以下原稿〜〜〜〜〜〜〜〜〜〜〜〜〜〜〜〜〜

店が停電になった。
「トランスの故障で交換が必要」と言うことで、回復まで夕暮れ時の4時間、電気が通じない状況が続いた。冷蔵庫・冷凍庫はもちろん、照明もつかない。
唯一暖房だけは、薪ストーブによってようやく暖を取ることが出来た。
数日前にも近所で停電になった。
その家では、暖房も全て止まり、「寒くて困った。
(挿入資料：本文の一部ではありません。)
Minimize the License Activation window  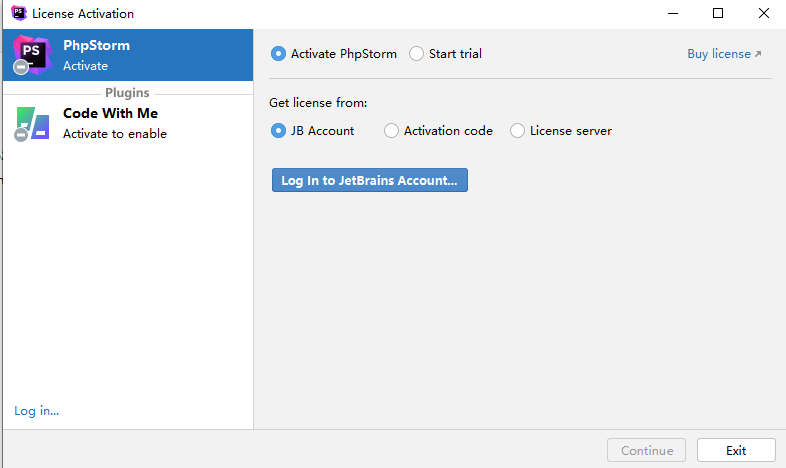coord(671,14)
」と嘆いていた。
電力会社の対応も拙い点があったが、
修理に来た車には「HOT&GOODオール電化で豊かな暮らし」と書いてあった。
電気が止まるとほとんど生活が出来ない暮らしは、本当に豊かなのだろうか。
やはり生活防衛としてエネルギー源は、多様な方が良いようだ。

農家を回っていると納屋には大きな冷凍庫が大体おいてある。
ある農家の嫁は
「冷凍庫が二台もあり、祖母たちが何年前のイカも保存しているが、
 食べられる代物か?電気代がいくらかかるか…」
別の農家は
「孫が遊んで電源を落として、冷凍庫のものがすべてだめになってしまった」
という
冷凍保存が、万能のように思っているが、
タンパク質はマイナス70℃以下でないと変成してしまうと言う。
岩手は、厳しい寒さの冬が長い。
電気が無い時代は、多様な保存法があった。
塩蔵・乾燥・発酵・むろ等々、そして、その一つ一つに塩加減や、乾燥度合い、発酵菌の種類など、様々な智慧が活かされていた。
先人の技を見直し、化石燃料に頼らない、
地域資源のエネルギーによる暮らしが、いざというとき一番強いように思う。